2. Cook the Chicken Sausages:

  1. Heat 1 tbsp of olive oil in a large skillet over medium heat.
  2. Add the sliced chicken sausages and cook for 4-5 minutes, stirring occasionally, until browned. Remove from the skillet and set aside.

3. Sauté the Vegetables:

  1. In the same skillet, heat the remaining 1 tbsp of olive oil over medium heat.
  2. Add the zucchini and sauté for 3-4 minutes until slightly softened.
  3. Stir in the cherry tomatoes, garlic, and red pepper flakes (if using). Cook for 2-3 minutes until the tomatoes begin to soften and release their juices.

4. Combine Everything:

  1. Return the cooked chicken sausages to the skillet with the vegetables. Stir to combine.
  2. Add the cooked pasta and toss everything together.
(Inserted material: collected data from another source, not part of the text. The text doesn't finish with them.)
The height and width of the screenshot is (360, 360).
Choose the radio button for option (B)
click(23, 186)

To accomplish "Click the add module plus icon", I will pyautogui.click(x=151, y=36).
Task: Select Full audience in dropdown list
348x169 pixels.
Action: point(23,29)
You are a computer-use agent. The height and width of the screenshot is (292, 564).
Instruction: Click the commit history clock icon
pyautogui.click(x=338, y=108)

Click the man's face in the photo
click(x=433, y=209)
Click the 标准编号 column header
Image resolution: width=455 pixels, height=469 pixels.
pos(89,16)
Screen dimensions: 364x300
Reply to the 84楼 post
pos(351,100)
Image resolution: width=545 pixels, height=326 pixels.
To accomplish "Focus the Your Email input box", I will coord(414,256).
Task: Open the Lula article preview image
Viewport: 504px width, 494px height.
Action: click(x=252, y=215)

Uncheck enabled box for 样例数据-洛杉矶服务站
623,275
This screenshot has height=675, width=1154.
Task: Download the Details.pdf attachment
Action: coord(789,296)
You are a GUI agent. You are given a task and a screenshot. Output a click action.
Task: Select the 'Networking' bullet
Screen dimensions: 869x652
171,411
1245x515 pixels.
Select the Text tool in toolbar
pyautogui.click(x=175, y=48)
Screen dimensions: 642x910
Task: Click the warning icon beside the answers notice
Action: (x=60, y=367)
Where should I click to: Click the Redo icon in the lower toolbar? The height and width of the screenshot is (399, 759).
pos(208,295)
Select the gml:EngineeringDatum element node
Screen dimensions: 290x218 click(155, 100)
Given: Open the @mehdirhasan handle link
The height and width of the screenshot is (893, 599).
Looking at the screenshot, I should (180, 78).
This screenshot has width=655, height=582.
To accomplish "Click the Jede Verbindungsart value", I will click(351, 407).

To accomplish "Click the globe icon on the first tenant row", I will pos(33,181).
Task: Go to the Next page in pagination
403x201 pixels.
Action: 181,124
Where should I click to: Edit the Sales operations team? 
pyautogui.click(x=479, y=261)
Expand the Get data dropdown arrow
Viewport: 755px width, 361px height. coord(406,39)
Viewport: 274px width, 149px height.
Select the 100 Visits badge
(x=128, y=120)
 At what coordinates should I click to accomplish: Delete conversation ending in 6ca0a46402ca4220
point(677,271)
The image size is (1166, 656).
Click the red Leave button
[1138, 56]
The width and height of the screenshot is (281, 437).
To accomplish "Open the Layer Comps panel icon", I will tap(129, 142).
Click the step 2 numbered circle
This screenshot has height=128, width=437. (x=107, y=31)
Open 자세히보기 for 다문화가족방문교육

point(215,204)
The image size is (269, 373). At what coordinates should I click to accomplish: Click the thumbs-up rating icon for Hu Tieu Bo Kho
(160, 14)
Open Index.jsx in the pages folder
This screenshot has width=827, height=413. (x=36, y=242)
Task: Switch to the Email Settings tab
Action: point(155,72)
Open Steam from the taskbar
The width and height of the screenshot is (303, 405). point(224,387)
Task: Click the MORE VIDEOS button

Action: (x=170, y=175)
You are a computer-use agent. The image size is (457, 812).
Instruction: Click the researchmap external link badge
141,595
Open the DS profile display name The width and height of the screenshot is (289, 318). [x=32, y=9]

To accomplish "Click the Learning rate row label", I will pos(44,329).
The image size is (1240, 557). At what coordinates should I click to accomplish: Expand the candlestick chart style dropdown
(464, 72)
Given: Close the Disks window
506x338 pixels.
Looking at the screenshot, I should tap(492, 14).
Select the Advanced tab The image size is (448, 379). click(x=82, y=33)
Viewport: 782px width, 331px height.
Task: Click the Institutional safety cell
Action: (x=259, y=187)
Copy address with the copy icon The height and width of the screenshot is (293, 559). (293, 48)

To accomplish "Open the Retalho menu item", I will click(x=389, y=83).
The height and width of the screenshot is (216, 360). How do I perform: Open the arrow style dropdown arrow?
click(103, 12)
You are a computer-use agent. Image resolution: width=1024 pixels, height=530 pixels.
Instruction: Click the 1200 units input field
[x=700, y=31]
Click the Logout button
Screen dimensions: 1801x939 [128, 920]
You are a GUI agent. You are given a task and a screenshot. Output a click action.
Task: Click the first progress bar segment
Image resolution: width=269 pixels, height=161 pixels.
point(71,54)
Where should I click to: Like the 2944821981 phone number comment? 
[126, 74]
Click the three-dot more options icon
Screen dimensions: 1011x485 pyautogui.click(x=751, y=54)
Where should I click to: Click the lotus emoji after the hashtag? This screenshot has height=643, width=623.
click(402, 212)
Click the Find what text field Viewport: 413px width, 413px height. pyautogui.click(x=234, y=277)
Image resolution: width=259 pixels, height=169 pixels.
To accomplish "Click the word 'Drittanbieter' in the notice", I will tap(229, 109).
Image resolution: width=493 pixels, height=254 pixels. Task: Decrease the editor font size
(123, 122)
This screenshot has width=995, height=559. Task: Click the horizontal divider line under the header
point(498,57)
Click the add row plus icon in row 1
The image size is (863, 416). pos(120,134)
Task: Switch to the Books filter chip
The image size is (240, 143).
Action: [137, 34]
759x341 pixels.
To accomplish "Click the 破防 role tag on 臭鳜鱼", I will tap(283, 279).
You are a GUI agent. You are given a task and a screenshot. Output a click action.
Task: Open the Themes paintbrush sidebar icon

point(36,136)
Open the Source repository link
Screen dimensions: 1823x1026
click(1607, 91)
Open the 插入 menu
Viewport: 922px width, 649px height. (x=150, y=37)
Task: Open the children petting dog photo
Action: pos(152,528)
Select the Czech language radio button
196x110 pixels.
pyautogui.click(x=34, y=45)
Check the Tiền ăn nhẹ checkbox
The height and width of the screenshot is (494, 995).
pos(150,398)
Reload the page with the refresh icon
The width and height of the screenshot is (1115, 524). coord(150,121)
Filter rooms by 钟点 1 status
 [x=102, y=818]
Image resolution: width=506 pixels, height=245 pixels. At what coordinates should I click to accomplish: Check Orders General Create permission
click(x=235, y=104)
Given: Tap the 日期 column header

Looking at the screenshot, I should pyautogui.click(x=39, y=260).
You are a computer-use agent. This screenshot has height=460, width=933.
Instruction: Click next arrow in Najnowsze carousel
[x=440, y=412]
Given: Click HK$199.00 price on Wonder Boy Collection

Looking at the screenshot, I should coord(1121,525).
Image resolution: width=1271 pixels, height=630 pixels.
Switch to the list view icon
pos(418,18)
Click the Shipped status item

If the mixture seems dry, add a splash of the reserved pasta water to loosen it.
  3. Stir in the Parmesan cheese and fresh basil, and season with salt and pepper to taste.

5. Serve:

  1. Divide the pasta among plates or bowls.
  2. Garnish with additional Parmesan cheese and basil, if desired, and serve warm.

Notes

  • Veggie Boost: Add spinach, bell peppers, or mushrooms for extra nutrition and flavor.
  • Cheese Options: Swap Parmesan for Pecorino Romano or feta for a twist.
  • Make Ahead: Store leftovers in an airtight container in the fridge for up to 3 days. Reheat with a splash of water or olive oil to refresh.